Persistent Sleeping Connections Issue in Datahub UI with MySQL Backend Database

Original Slack Thread

Hi,

We are running Datahub v10.5 but this problem has been bothering us since we first started to use the product.
We have a backend MySQL DB for metadata and we see that is intermittently gets locked out due to the below error -

Caused by: java.sql.SQLException: null, message from server: "Host 'XX.XX.XX.XX' is blocked because of many connection errors; unblock with 'mysqladmin flush-hosts'"
at com.mysql.cj.jdbc.exceptions.SQLError.createSQLException(SQLError.java:129)
at com.mysql.cj.jdbc.exceptions.SQLError.createSQLException(SQLError.java:97)
at com.mysql.cj.jdbc.exceptions.SQLExceptionsMapping.translateException(SQLExceptionsMapping.java:122)
at com.mysql.cj.jdbc.ConnectionImpl.createNewIO(ConnectionImpl.java:836)
at com.mysql.cj.jdbc.ConnectionImpl.<init>(ConnectionImpl.java:456)
at com.mysql.cj.jdbc.ConnectionImpl.getInstance(ConnectionImpl.java:246)
at com.mysql.cj.jdbc.NonRegisteringDriver.connect(NonRegisteringDriver.java:197)
at java.sql/java.sql.DriverManager.getConnection(DriverManager.java:677)
at java.sql/java.sql.DriverManager.getConnection(DriverManager.java:189)
at io.ebean.datasource.pool.ConnectionPool.createUnpooledConnection(ConnectionPool.java:529)
at io.ebean.datasource.pool.ConnectionPool.createUnpooledConnection(ConnectionPool.java:524)
at io.ebean.datasource.pool.ConnectionPool.createConnectionForQueue(ConnectionPool.java:766)
at io.ebean.datasource.pool.PooledConnectionQueue._getPooledConnection(PooledConnectionQueue.java:314)
at io.ebean.datasource.pool.PooledConnectionQueue.getPooledConnection(PooledConnectionQueue.java:270)
at io.ebean.datasource.pool.ConnectionPool.getPooledConnection(ConnectionPool.java:817)
at io.ebean.datasource.pool.ConnectionPool.getConnection(ConnectionPool.java:805)
at io.ebeaninternal.server.transaction.TransactionFactoryBasic.createQueryTransaction(TransactionFactoryBasic.java:28)
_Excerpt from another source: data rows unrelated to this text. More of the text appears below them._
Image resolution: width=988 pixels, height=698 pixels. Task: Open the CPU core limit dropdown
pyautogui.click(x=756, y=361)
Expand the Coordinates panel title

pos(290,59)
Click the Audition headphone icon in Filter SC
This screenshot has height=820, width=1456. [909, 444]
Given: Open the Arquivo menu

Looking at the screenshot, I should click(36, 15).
We have set the EBEAN_MAX_CONNECTIONS to 200 and below are our relevant Mysql settings:

max_user_connections: 200
max_connections_per_hour: 200 (400 in lower environments)

We observed that just 1 click on the Datahub UI creates multiple sleeping DB connections for the application user. We are not sure how the metadata DB connections are being handled in the code and we fear that any open connections are not being closed in the backend code, resulting in such sleeping connections. This has become a very frequent problem and when we onboard more end users we see more frequent occurences of this issue.
Right now the workaround is we manually login to the DB and kill the sleeping connections. We want to find the root cause as to why there are always so many open sleeping connections after any ingestion or any user activity on the UI.
Is anyone else facing the same issue with their backend DB ?
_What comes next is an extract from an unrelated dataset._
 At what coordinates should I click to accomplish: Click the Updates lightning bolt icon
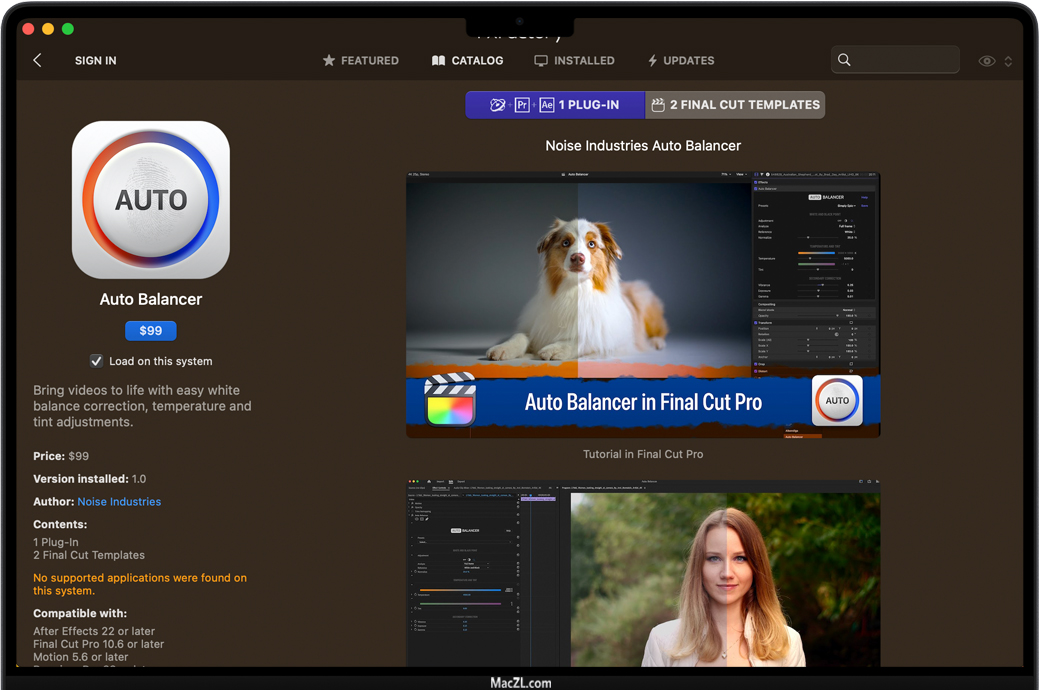point(652,61)
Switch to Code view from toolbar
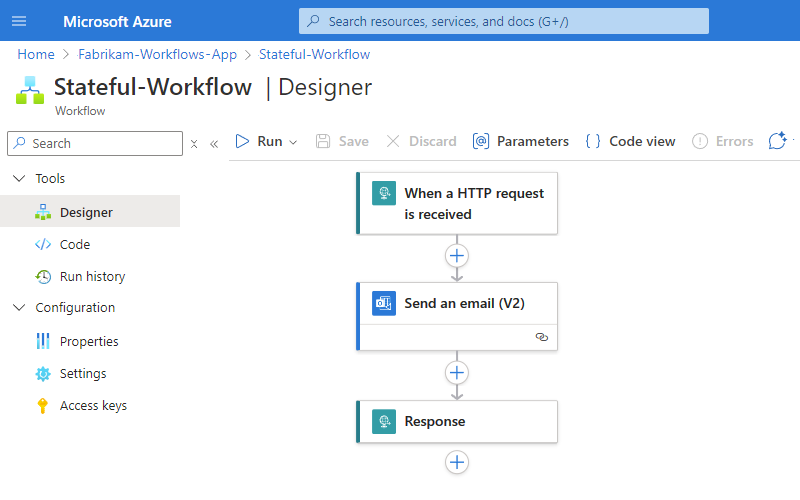The image size is (800, 500). pyautogui.click(x=631, y=142)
Hi - we recommend to post long logs in the thread, for the sake of the cleanness of the community :sparkles: <@UV5UEC3LN> might be able to speak to this!
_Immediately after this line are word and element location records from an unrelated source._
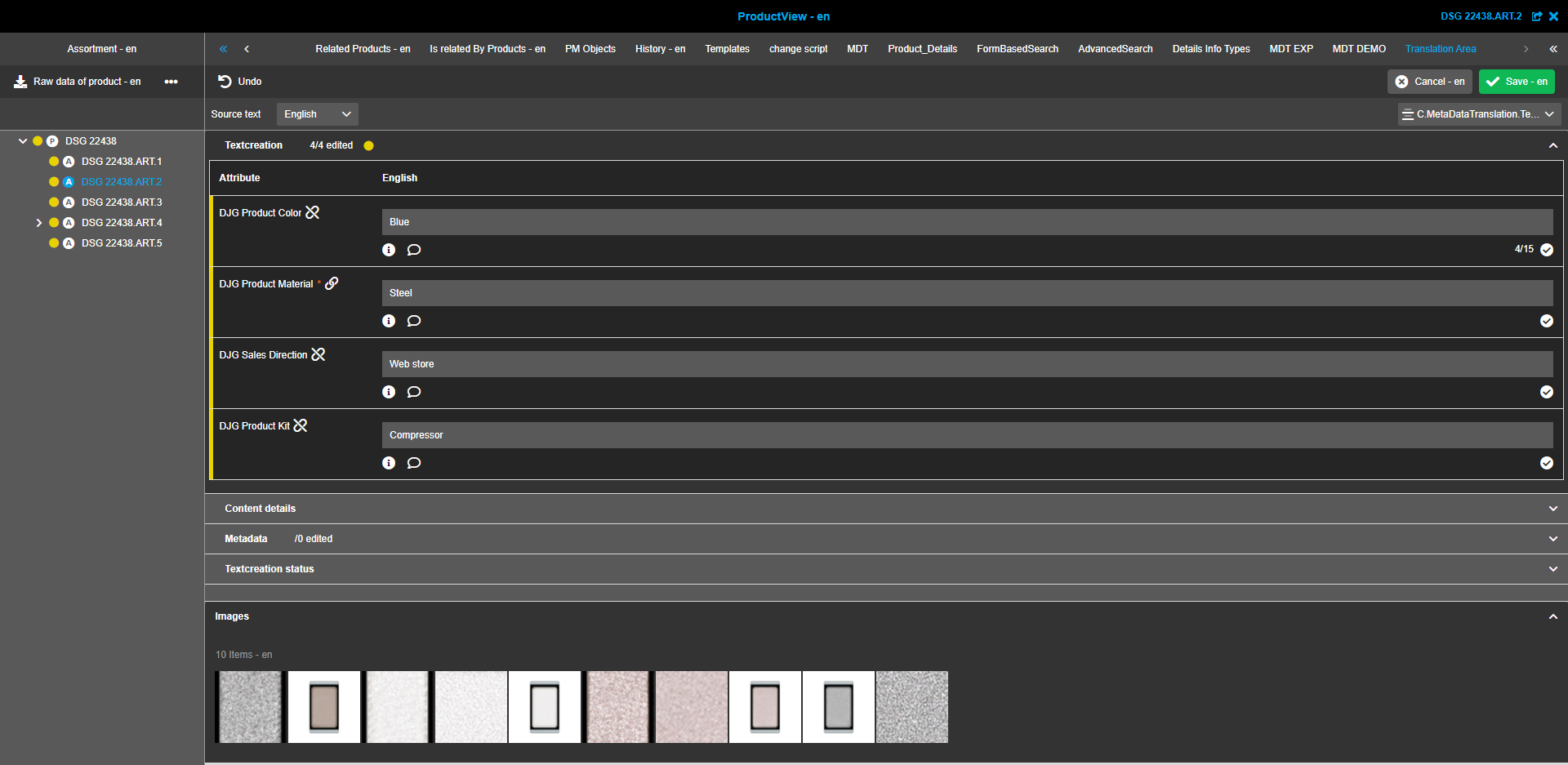
Task: Open the Source text English dropdown
Action: [317, 113]
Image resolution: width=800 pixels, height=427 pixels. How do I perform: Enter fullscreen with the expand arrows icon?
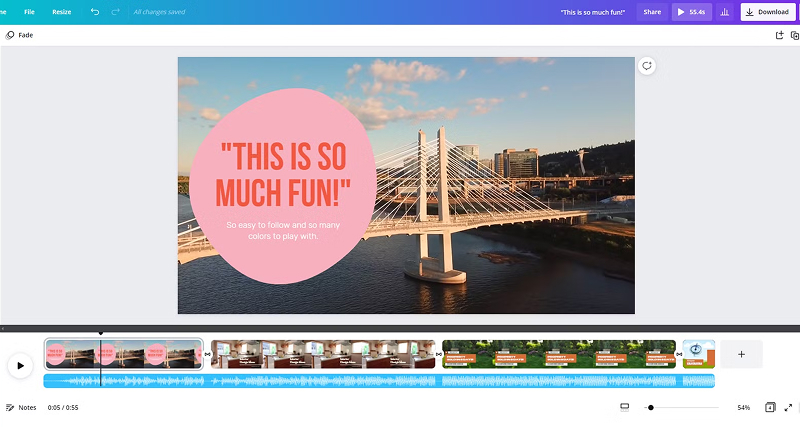pos(789,408)
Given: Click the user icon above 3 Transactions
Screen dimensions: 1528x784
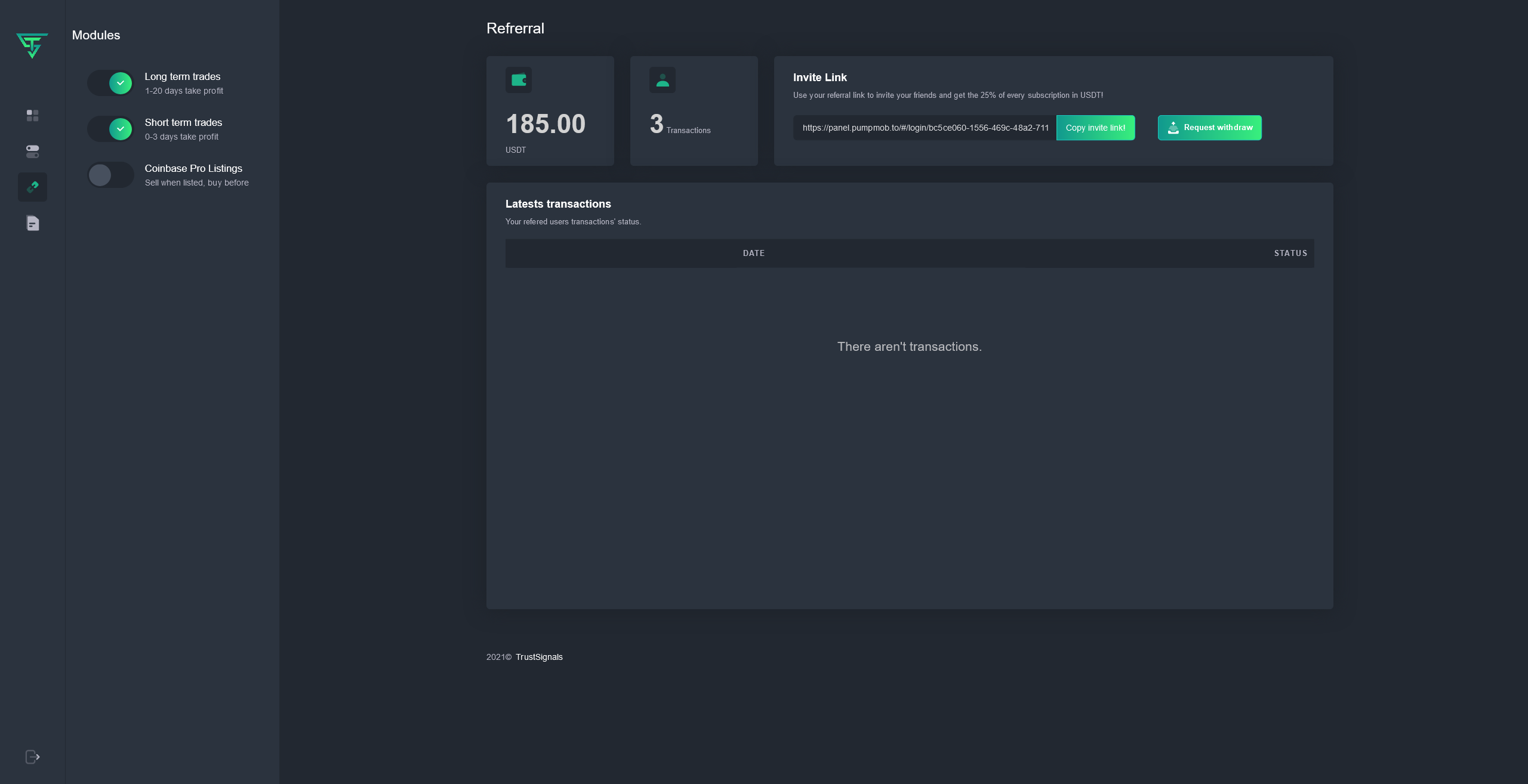Looking at the screenshot, I should (663, 80).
this is the entire stack trace. THe same message keeps repeating. We have observed that even if 1 UI user does a page refresh it creates atleast 5 such sleeping connections for the mysql user.

Don’t think we’ve ever seen this before and MySQL gets used extensively in the community, I’m guessing this has something to do with your particular network configurations with how you connect to your DB. Please check your MySQL error log as suggested here: https://stackoverflow.com/questions/12639328/host-x-blocked-because-of-many-connection-errors

Hi <@UV5UEC3LN> this morning we saw this in the logs. We had set the EBEAN_MAX_CONNECTIONS to 200 and mysql_connections_per_hour to 400. It seems there were 200 open queries running from GMS (?) which is strange since we hardly had 2 users logged in, 1 of which was working on policies. Can you look at these queries and help in understanding on what user actions are they running and why are 200 such open connections pending ? Sending here the datasource config from components chart.yamlattachment

global:
graph_service_impl: elasticsearch

sql:
datasource:
host: “http://cp200mysql01.ddc.XXX.net:3306|cp200mysql01.ddc.XXX.net:3306
hostForMysqlClient: “http://cp200mysql01.ddc.XXX.net|cp200mysql01.ddc.XXX.net
url: “jdbc:mysql://cp200mysql01.ddc.teliasonera.net:3306/datahub?verifyServerCertificate=false&amp;useSSL=true&amp;useUnicode=yes&amp;characterEncoding=UTF-8&amp;enabledTLSProtocols=TLSv1.2&amp;useJDBCCompliantTimezoneShift=true&amp;useLegacyDatetimeCode=false&amp;serverTimezone=UTC|mysql://cp200mysql01.ddc.XXX.net:3306/datahub?verifyServerCertificate=false&amp;useSSL=true&amp;useUnicode=yes&amp;characterEncoding=UTF-8&amp;enabledTLSProtocols=TLSv1.2&amp;useJDBCCompliantTimezoneShift=true&amp;useLegacyDatetimeCode=false&amp;serverTimezone=UTC
username: “appladmin”
password:
secretRef: mysql-secrets
secretKey: mysql-root-password

Below MYSQL DB settings:

max_connect_errors | 100 |
| max_connections | 400 |
| max_user_connections | 400 |

400 connections per hour as a limit seems extremely low, there are periodic background threads that will query the DB to do things (like fetch policies etc.). Is there a reason you need this limit? The default is no limit per hour.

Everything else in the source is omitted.